TASK GOAL: Look through the records below for the line holding "Financial Terms (51, 2506)". Write it out exactly, with each following line through the line holding "Axis Bank (63, 2106)".

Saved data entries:

=== Begin Enclosure ===

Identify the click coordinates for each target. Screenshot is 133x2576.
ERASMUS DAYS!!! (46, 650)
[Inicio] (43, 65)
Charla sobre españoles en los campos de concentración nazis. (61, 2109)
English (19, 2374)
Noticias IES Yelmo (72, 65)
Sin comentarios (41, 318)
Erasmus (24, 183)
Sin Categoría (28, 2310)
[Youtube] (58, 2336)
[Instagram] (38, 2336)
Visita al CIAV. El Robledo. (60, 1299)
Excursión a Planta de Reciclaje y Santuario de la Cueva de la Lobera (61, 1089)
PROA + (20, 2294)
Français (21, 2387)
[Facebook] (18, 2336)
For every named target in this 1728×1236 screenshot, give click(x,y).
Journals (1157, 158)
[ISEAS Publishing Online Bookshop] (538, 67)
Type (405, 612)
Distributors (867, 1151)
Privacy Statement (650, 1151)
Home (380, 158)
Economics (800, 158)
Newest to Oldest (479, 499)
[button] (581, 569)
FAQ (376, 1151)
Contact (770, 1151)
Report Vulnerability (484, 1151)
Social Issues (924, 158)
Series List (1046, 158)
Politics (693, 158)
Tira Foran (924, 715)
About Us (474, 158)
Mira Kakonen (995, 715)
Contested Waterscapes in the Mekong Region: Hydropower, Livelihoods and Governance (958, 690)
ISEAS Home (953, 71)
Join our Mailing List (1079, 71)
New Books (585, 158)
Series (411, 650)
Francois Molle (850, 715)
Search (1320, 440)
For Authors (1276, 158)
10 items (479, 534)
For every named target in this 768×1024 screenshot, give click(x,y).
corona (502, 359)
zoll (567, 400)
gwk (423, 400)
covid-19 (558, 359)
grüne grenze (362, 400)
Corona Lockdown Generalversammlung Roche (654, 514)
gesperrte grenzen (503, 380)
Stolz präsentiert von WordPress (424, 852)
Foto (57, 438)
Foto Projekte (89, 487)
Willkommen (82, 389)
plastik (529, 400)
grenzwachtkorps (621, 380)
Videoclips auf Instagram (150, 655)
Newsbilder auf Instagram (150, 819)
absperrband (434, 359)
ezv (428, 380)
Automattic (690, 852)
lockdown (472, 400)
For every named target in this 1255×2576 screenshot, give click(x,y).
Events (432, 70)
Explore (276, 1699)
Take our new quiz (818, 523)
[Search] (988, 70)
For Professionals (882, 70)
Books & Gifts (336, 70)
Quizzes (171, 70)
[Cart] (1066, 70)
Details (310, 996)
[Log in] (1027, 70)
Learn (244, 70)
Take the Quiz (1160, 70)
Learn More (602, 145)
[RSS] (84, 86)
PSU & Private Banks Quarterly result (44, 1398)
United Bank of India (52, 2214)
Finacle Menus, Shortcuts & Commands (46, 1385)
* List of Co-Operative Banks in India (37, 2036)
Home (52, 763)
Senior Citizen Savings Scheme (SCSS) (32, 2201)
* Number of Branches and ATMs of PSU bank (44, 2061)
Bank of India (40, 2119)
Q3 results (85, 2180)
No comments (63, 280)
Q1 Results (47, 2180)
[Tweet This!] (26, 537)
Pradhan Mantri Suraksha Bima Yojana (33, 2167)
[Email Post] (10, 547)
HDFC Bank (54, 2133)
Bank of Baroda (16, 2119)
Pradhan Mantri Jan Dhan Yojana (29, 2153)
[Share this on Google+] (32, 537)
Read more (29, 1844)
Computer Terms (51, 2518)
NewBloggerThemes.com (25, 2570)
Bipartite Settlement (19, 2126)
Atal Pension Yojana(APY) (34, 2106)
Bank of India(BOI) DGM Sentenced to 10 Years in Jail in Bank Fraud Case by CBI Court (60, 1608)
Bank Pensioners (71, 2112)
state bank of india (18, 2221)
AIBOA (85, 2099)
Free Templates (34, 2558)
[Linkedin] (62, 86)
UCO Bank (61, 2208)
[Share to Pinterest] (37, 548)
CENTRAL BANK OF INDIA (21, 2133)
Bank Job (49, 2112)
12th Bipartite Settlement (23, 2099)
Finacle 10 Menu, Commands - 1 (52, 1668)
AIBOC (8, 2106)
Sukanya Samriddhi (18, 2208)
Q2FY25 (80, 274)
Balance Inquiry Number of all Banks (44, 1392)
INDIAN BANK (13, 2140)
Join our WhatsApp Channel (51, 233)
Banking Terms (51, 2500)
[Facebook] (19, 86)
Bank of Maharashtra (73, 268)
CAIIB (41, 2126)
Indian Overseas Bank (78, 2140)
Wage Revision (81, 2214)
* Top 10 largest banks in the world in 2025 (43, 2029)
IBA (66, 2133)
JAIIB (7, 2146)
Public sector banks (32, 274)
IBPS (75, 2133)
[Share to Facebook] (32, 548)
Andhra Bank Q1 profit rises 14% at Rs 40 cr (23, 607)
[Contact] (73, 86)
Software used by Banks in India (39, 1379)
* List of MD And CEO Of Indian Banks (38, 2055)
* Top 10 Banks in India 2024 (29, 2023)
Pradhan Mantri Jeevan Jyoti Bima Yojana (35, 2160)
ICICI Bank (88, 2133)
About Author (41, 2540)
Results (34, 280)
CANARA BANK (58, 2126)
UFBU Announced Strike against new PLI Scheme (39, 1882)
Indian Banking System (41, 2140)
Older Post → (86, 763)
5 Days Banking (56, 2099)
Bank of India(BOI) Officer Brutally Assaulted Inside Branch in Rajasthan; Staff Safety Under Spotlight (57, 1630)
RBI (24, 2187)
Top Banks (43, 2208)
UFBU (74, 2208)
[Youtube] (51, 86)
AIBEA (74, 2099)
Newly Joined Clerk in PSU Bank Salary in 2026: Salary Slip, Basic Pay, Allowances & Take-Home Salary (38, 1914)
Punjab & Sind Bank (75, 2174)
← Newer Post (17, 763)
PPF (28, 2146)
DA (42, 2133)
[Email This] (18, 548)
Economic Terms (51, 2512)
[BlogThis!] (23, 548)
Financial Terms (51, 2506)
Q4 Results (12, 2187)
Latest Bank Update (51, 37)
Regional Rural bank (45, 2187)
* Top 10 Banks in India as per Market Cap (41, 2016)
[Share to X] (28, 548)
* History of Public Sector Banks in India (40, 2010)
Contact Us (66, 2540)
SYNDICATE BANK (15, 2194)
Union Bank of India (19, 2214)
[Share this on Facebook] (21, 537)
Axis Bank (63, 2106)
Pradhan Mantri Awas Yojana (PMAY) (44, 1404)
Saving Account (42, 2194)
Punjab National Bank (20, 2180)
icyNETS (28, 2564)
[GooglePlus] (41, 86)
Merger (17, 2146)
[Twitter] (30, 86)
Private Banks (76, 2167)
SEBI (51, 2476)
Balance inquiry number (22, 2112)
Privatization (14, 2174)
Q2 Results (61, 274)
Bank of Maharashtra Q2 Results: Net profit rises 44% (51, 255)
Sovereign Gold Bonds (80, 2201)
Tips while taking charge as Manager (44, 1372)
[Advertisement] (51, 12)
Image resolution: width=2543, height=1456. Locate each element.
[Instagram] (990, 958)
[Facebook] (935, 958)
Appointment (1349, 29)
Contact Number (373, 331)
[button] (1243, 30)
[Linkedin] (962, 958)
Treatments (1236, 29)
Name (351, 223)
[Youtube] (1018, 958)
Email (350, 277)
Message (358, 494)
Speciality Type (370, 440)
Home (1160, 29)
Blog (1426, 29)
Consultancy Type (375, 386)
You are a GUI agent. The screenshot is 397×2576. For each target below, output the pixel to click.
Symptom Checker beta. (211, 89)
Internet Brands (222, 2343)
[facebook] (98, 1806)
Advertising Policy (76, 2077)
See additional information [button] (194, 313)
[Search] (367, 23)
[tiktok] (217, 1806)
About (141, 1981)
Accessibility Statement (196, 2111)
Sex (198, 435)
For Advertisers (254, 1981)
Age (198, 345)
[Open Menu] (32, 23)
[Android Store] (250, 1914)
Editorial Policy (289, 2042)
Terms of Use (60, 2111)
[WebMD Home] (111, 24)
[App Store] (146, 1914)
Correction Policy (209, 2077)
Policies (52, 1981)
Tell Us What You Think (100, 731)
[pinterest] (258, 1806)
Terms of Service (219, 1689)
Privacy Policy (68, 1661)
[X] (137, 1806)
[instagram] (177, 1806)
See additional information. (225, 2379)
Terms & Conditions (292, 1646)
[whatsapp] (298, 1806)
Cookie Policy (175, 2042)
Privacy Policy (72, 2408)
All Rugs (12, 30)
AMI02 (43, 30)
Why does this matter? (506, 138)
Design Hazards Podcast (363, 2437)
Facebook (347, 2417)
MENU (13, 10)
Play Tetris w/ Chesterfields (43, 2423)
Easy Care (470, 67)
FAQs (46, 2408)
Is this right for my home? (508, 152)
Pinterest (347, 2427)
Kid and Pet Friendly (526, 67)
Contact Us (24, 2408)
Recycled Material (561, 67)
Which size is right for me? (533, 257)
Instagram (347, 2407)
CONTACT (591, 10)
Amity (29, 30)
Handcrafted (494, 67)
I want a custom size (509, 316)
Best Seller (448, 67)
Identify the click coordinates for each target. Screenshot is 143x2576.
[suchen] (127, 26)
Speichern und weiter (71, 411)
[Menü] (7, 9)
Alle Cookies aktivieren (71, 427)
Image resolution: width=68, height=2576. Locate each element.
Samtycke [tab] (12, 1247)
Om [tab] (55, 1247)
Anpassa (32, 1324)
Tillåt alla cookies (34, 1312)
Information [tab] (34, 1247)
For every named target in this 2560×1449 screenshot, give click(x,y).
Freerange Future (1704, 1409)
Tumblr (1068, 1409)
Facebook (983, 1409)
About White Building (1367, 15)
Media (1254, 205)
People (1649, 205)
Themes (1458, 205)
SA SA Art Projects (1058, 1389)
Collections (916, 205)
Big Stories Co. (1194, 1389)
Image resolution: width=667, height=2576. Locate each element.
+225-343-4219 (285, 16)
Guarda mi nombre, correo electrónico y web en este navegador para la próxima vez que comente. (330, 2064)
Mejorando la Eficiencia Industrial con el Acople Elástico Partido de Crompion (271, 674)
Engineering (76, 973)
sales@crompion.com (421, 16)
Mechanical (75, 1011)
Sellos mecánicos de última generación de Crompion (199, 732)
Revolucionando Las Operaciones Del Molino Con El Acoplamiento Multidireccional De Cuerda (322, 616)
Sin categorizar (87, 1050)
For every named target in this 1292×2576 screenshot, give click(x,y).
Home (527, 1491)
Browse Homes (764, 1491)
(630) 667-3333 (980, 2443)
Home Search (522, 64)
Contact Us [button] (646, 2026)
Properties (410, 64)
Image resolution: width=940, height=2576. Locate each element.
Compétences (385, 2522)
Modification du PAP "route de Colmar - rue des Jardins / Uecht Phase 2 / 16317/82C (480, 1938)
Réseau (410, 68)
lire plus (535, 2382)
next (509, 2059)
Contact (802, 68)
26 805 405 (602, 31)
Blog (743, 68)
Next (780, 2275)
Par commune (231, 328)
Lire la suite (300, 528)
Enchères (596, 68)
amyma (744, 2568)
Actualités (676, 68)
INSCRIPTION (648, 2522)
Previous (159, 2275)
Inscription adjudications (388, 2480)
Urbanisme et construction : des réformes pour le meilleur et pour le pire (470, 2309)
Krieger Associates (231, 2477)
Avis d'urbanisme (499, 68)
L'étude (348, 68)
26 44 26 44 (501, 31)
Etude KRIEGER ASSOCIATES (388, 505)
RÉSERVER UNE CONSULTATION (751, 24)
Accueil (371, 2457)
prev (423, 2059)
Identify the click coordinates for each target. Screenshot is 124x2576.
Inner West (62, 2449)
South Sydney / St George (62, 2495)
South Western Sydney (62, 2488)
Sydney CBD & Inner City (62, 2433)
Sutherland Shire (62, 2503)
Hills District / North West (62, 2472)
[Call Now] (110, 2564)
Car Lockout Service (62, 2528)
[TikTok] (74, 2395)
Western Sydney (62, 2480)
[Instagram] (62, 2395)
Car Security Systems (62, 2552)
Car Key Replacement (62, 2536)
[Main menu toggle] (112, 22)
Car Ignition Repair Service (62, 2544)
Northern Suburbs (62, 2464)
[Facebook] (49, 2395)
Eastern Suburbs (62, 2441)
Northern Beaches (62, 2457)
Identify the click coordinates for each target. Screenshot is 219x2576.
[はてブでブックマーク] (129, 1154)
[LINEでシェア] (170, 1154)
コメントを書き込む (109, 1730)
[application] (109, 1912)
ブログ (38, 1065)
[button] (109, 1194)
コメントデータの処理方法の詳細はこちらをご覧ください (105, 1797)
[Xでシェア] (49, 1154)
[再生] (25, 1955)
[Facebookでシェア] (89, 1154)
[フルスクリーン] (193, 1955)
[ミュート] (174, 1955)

=== End Enclosure ===

EXPECTED OUTPUT:
Financial Terms (51, 2506)
Q4 Results (12, 2187)
Latest Bank Update (51, 37)
Regional Rural bank (45, 2187)
* Top 10 Banks in India as per Market Cap (41, 2016)
[Share to X] (28, 548)
* History of Public Sector Banks in India (40, 2010)
Contact Us (66, 2540)
SYNDICATE BANK (15, 2194)
Union Bank of India (19, 2214)
[Share this on Facebook] (21, 537)
Axis Bank (63, 2106)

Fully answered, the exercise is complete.